(Beginning of SOURCE MATERIAL)

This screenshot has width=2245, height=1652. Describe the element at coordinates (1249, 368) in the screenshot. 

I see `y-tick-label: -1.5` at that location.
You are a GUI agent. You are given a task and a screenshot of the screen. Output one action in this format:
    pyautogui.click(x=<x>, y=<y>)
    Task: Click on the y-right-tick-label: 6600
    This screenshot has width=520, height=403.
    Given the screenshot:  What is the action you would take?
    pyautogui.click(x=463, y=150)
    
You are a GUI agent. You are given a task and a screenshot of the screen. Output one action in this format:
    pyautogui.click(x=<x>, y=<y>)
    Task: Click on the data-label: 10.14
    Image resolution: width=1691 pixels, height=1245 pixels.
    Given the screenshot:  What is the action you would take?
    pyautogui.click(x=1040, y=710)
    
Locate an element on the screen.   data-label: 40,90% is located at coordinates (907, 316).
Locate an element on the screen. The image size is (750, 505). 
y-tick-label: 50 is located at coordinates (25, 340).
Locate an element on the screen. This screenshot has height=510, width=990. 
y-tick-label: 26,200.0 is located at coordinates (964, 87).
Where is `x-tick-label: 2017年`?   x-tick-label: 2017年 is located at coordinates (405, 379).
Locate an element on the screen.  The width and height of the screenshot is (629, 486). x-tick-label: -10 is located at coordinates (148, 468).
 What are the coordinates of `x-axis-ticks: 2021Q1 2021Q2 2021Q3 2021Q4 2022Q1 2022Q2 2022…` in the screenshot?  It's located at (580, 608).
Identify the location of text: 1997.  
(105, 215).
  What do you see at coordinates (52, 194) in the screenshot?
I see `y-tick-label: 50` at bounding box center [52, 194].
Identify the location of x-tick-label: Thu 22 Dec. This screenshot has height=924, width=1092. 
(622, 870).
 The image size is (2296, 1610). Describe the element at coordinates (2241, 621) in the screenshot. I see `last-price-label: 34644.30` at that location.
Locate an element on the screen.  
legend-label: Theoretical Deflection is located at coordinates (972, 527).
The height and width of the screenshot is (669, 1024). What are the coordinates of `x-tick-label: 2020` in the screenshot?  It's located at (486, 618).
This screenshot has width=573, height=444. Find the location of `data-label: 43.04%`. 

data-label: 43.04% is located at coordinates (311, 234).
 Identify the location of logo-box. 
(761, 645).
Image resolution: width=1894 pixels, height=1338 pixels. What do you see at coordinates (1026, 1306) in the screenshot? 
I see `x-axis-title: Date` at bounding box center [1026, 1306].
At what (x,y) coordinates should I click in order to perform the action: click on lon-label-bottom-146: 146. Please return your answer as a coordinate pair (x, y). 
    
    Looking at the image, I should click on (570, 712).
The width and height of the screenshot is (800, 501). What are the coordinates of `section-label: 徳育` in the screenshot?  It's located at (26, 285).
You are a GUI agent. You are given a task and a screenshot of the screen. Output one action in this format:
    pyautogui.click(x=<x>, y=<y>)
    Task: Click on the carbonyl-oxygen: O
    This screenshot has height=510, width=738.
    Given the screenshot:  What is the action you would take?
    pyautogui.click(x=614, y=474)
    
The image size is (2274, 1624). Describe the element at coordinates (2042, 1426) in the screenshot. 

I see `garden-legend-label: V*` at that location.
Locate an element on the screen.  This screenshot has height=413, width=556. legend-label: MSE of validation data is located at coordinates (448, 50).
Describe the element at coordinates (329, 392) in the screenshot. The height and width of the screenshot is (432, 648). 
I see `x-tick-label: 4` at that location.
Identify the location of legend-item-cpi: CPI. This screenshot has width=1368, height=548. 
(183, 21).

(End of SOURCE MATERIAL)

Print all of the data above again, line for line, without changing anything.

→ **ANSWER BOX**
This screenshot has width=2245, height=1652. Describe the element at coordinates (1249, 368) in the screenshot. 

I see `y-tick-label: -1.5` at that location.
You are a GUI agent. You are given a task and a screenshot of the screen. Output one action in this format:
    pyautogui.click(x=<x>, y=<y>)
    Task: Click on the y-right-tick-label: 6600
    This screenshot has width=520, height=403.
    Given the screenshot:  What is the action you would take?
    pyautogui.click(x=463, y=150)
    
You are a GUI agent. You are given a task and a screenshot of the screen. Output one action in this format:
    pyautogui.click(x=<x>, y=<y>)
    Task: Click on the data-label: 10.14
    Image resolution: width=1691 pixels, height=1245 pixels.
    Given the screenshot:  What is the action you would take?
    pyautogui.click(x=1040, y=710)
    
Locate an element on the screen.   data-label: 40,90% is located at coordinates (907, 316).
Locate an element on the screen. The image size is (750, 505). 
y-tick-label: 50 is located at coordinates (25, 340).
Locate an element on the screen. This screenshot has height=510, width=990. 
y-tick-label: 26,200.0 is located at coordinates (964, 87).
Where is `x-tick-label: 2017年`?   x-tick-label: 2017年 is located at coordinates (405, 379).
Locate an element on the screen.  The width and height of the screenshot is (629, 486). x-tick-label: -10 is located at coordinates (148, 468).
 What are the coordinates of `x-axis-ticks: 2021Q1 2021Q2 2021Q3 2021Q4 2022Q1 2022Q2 2022…` in the screenshot?  It's located at (580, 608).
Identify the location of text: 1997.  
(105, 215).
  What do you see at coordinates (52, 194) in the screenshot?
I see `y-tick-label: 50` at bounding box center [52, 194].
Identify the location of x-tick-label: Thu 22 Dec. This screenshot has height=924, width=1092. 
(622, 870).
 The image size is (2296, 1610). Describe the element at coordinates (2241, 621) in the screenshot. I see `last-price-label: 34644.30` at that location.
Locate an element on the screen.  
legend-label: Theoretical Deflection is located at coordinates (972, 527).
The height and width of the screenshot is (669, 1024). What are the coordinates of `x-tick-label: 2020` in the screenshot?  It's located at (486, 618).
This screenshot has width=573, height=444. Find the location of `data-label: 43.04%`. 

data-label: 43.04% is located at coordinates (311, 234).
 Identify the location of logo-box. 
(761, 645).
Image resolution: width=1894 pixels, height=1338 pixels. What do you see at coordinates (1026, 1306) in the screenshot? 
I see `x-axis-title: Date` at bounding box center [1026, 1306].
At what (x,y) coordinates should I click in order to perform the action: click on lon-label-bottom-146: 146. Please return your answer as a coordinate pair (x, y). 
    
    Looking at the image, I should click on (570, 712).
The width and height of the screenshot is (800, 501). What are the coordinates of `section-label: 徳育` in the screenshot?  It's located at (26, 285).
You are a GUI agent. You are given a task and a screenshot of the screen. Output one action in this format:
    pyautogui.click(x=<x>, y=<y>)
    Task: Click on the carbonyl-oxygen: O
    This screenshot has height=510, width=738.
    Given the screenshot:  What is the action you would take?
    pyautogui.click(x=614, y=474)
    
The image size is (2274, 1624). Describe the element at coordinates (2042, 1426) in the screenshot. 

I see `garden-legend-label: V*` at that location.
Locate an element on the screen.  This screenshot has height=413, width=556. legend-label: MSE of validation data is located at coordinates (448, 50).
Describe the element at coordinates (329, 392) in the screenshot. The height and width of the screenshot is (432, 648). 
I see `x-tick-label: 4` at that location.
Identify the location of legend-item-cpi: CPI. This screenshot has width=1368, height=548. 
(183, 21).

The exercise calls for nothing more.